The deepest wound is not the leaving.
It is loving someone who once felt like shelter from the world, someone whose presence quieted the noise and softened you. It is standing beside them, steady and loyal, believing you are building something mutual. It is choosing them in rooms they are not in. It is defending their name. It is having their back without hesitation.
And then, one ordinary moment, the ground shifts.
You learn that the safety was an illusion you carried alone. That the loyalty you gave was not mirrored. That the love you felt so certain of was something they never truly held. The arms you thought would catch you were never extended. The back you protected was never protecting yours.
That is the wound.
Not the absence, but the revelation.
Not the goodbye, but the understanding that you were standing guard for someone who would not stand for you.

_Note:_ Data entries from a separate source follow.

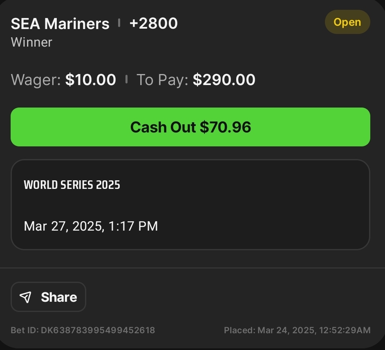Tap the $10.00 wager amount
385x350 pixels.
[x=90, y=80]
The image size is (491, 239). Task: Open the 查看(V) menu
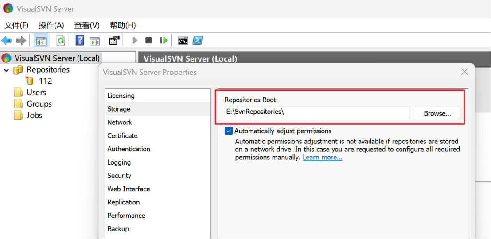(87, 25)
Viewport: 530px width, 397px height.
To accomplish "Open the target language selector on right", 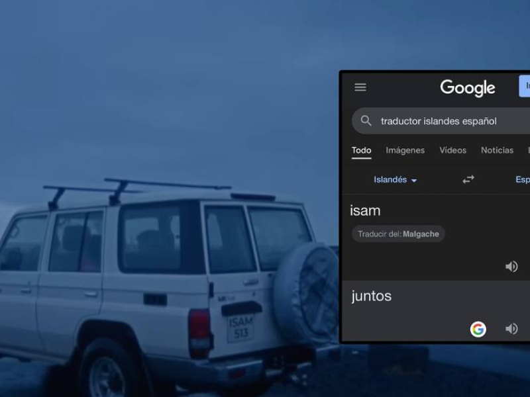I will [522, 180].
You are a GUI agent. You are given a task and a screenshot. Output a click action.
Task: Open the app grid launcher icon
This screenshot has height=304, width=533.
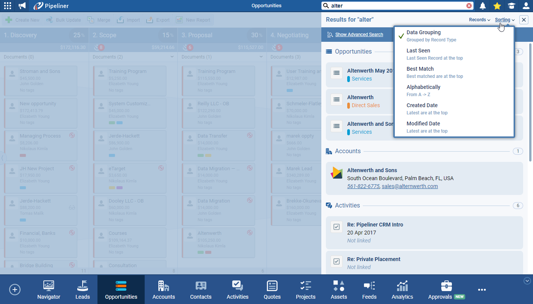[x=8, y=6]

And still, somewhere between the ache and the acceptance, forgiveness begins to bloom — not because they earned it, but because your heart deserves peace. You learn to release them without releasing yourself. You begin to feel proud of the way you loved: fully, fiercely, without calculation. Even if it was not returned, it was real. It was generous. It was brave. And nothing about loving deeply is something to be ashamed of.
And somehow, the heart learns how to trust itself again — how to believe that safety can be real, and that one day, love will not feel like a story told by only one voice.
I pray for you now. I pray for your healing, I pray for your heart and your peace. I ask God to restore what was broken in you. To mend the places that could not receive what I gave. Because even with the pain, I never stopped loving you. Love does not turn to poison in me, it turns to prayer.
So I hold the memories tenderly - not as anchors that keep me bound, but as pages from a chapter that shaped me. I trust one day, that the love I give so freely will one day find hands who can hold it.